Though hiring an accountant is essentially the best way to safeguard your company finances, learning and developing efficient money management practices early on can save you from problems later. Below are a few financial management tips to consider for your small business:

  • Create a Budget and Stick to it

Though it may seem like a chore to keep track of all your company costs, a budget is a necessary piece of financial management. Other than tracking expenses, budgets can help business owners to make informed financial decisions. Giving them a clear picture of revenue and expenses, business owners have an easier time assessing where their funds are going, where they can cut back, and essentially where they can invest to grow the business.

  • Establish an Invoicing Payment System

Many companies use invoices to bill their customers, providing a product or service upfront with the promise to pay from the customer. While extending “credit” to customers is a great way to potentially increase your revenue, it’s only beneficial when the invoices are paid in a timely fashion. Establishing an invoicing system right away should help you to manage your finances a lot easier.

Some effective invoice payment tips would include creating invoices with clear and accurate information including company contact, due date, products and/or services, forms of payment accepted, address and where to send payments, and payment terms. Having a good backup plan is also advised for when invoices aren’t being paid promptly. This might include working with an invoice factoring company. Invoice factoring is a service that business owners can use to boost their cash flow. Companies like TBS Factoring buy outstanding invoices from companies for cash. You take the cash and they wait to get paid from the customers.

  • Always Pay Your Taxes

As you did when you were employed, as an entrepreneur you’ll be required to pay small business taxes. Depending on how much you earn, this tax could be required quarterly to avoid penalties and fees. While you may not be able to afford a tax accountant, it may be worth consulting them during your first year to familiarize yourself with how to handle issues going forward. They can provide industry insight to help you save money and remain in compliance with the IRS.

  • Save as Much as You Can

A savvy business owner will always look for opportunities to cut back and save. Although business expenses are necessary, there are affordable solutions that can save time and money. Whether it’s finding a new vendor for inventory or supply shipments, investing in new software to streamline processes, or outsourcing instead of hiring in-house staff, the less money your business operates on, the more revenue you can generate.

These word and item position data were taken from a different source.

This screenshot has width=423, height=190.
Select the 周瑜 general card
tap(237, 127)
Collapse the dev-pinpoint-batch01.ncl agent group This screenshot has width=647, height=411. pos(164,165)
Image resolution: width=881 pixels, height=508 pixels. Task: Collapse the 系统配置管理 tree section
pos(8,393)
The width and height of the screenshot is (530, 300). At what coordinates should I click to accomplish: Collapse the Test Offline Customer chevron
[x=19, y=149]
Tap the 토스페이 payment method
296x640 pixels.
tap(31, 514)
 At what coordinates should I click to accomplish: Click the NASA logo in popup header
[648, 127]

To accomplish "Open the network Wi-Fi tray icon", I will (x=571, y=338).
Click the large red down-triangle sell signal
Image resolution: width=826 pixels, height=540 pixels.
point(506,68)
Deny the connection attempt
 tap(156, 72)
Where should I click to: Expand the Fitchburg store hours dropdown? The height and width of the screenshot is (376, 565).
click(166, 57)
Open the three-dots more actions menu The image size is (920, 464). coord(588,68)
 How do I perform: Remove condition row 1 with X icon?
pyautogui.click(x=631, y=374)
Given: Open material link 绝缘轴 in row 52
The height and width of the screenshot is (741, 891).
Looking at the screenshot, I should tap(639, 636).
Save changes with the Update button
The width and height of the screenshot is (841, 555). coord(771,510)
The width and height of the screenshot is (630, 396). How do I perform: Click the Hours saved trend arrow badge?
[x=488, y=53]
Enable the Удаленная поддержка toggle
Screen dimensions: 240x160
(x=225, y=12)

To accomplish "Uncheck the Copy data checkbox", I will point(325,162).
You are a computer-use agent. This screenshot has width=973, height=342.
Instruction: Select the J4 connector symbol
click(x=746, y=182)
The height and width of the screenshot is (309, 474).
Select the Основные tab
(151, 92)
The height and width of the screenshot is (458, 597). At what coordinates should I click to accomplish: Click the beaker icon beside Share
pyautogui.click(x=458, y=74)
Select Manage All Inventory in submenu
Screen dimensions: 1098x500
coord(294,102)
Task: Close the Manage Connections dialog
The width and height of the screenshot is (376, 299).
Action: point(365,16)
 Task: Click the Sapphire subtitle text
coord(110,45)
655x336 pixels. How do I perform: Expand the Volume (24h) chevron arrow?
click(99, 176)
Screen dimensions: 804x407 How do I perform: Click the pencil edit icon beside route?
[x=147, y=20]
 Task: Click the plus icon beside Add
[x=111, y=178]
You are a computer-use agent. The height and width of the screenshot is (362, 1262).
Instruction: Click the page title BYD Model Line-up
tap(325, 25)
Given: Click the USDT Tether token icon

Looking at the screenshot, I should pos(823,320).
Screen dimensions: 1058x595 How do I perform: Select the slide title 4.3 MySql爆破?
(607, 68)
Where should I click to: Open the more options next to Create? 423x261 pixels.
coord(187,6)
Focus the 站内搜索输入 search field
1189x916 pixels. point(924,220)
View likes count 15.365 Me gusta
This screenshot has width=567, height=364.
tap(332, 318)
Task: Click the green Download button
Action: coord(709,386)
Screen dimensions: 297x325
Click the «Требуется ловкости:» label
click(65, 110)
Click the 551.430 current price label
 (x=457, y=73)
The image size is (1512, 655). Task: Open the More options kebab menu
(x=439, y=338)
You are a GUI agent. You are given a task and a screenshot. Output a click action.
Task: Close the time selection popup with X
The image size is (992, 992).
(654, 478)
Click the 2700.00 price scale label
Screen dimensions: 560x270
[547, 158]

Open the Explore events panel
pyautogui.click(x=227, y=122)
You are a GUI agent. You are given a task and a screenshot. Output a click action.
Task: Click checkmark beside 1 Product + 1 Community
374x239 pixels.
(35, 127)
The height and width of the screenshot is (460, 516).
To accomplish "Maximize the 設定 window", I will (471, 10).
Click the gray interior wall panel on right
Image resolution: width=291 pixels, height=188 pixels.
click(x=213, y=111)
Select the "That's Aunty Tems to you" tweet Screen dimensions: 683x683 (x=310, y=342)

  • Separate Your Personal from Your Business

When starting a business, many entrepreneurs make the mistake of combining their personal and business finances. Depositing funds and spending from the same accounts can make it difficult to see your company finances. Consider creating separate checking and savings accounts for your business funds. This way, you’re fully aware of what your business expenditures are, where you’re overspending, and essentially how you can best save to advance the business. It will also make reporting taxes easier.

Every business will have highs and lows when it comes to finances, however, creating an effective strategy for managing company funds can minimize the risks and ultimately help you prepare. If your small business finances are all over the place, consider an audit to determine what you’re doing wrong. Then, use the above-mentioned steps to develop a plan of action for getting your finances back on track.